項羽の対楚戦略について

かの項羽は、国力では他より大きいと思われる関中(旧秦の直轄領)の王にならず、楚の王(西楚)になったという。




これについて、「故郷に錦を飾る」という意味合いもあったとは思うが、個人的には昨日の記事で指摘したように、「関中の兵・民に色々やらかしていて統治できそうになかった」という点も強かったように思う。




それともう一つの要素も指摘しておきたい。



というのは、項羽は元々楚王(懐王)が指名した大将宋義を殺して軍を乗っ取り、そのまま章邯を討って秦兵を埋めて関中に殴り込んだ。

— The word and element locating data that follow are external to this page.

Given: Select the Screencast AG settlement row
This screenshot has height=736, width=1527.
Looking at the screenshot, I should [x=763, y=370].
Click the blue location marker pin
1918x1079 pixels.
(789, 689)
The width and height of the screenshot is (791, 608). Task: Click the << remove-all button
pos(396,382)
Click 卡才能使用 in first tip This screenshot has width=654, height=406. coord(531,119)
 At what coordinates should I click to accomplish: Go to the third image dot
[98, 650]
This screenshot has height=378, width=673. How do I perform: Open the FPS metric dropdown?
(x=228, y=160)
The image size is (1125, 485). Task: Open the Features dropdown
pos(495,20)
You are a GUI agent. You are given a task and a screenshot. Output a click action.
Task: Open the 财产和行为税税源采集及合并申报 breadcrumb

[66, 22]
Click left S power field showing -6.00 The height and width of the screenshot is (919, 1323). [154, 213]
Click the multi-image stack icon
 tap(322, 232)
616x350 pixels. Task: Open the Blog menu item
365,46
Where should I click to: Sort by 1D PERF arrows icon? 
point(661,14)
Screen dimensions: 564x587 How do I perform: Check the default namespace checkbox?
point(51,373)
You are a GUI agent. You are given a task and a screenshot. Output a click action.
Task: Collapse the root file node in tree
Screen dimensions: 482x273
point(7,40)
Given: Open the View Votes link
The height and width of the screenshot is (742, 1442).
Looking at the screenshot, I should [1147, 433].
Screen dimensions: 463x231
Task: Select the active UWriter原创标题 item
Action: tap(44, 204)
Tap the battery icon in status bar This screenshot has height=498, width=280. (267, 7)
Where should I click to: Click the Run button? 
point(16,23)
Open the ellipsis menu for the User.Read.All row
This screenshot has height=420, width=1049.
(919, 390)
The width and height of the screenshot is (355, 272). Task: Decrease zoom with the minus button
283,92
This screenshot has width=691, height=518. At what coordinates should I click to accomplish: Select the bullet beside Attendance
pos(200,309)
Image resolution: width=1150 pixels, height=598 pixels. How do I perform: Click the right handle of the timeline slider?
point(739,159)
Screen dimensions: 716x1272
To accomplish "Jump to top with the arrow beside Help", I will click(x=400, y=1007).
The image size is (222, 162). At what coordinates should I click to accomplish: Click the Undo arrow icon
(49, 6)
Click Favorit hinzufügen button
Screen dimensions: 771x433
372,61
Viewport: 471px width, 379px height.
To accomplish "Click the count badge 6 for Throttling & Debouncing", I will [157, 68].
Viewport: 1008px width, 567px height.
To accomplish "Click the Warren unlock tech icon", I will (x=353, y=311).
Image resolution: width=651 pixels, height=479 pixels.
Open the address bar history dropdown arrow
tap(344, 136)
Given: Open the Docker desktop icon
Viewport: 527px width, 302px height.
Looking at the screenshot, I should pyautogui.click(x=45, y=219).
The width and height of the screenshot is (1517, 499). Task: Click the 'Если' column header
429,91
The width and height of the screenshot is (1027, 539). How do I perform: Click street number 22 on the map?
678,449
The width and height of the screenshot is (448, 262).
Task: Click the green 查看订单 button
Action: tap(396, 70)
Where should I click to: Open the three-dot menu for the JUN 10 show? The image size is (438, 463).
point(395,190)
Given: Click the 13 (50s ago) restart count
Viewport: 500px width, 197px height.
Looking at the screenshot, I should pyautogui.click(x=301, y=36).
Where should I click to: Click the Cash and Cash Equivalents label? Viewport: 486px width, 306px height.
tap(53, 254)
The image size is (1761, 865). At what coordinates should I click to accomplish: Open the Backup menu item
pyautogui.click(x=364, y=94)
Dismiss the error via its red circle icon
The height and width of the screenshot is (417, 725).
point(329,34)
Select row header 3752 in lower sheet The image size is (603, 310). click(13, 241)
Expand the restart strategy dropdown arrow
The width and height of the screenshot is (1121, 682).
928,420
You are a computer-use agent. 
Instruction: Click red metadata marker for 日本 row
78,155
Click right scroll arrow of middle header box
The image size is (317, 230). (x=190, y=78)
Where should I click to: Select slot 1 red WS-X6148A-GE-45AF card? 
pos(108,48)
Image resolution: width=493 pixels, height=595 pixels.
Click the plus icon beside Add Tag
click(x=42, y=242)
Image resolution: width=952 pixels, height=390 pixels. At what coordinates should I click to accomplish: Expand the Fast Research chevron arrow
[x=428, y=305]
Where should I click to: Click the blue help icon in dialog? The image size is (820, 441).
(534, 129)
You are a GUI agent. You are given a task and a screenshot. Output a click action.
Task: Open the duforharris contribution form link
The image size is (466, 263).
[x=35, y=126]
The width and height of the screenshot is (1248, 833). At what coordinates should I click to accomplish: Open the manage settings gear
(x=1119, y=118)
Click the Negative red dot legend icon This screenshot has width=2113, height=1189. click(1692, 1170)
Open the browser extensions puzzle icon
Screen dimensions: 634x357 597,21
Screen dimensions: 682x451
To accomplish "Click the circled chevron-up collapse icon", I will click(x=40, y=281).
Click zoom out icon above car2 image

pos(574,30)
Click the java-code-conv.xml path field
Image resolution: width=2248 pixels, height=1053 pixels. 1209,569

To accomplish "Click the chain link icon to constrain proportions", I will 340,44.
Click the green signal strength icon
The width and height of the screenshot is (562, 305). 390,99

楚の懐王にとって、項羽は少なくとも忠臣とは言い難い、というか反臣と見ていたかもしれない。宋義を大将にするという王命に背いたわけだから。




そして、本来大将になるべき地位ではなかったわけだから、項羽が総大将的なポジションに就く事については、懐王の下にいた楚の大臣・将たちにも面白くなかった者が少なくなかったのではなかろうか。




つまり、項羽は自分が楚に陣取っておかないと、こういった項羽に懐疑的、反抗的な主君や臣たちを抑えにくかったのではないか、という事だ。




項羽にとってみれば、楚にいれば盤石という事ではなく、楚にいないと反乱を起こされてジリ貧になる、という危惧があったのではないかと思われる。





項羽には、関中を他人に委ねて楚に戻るしか道が無かったのだ。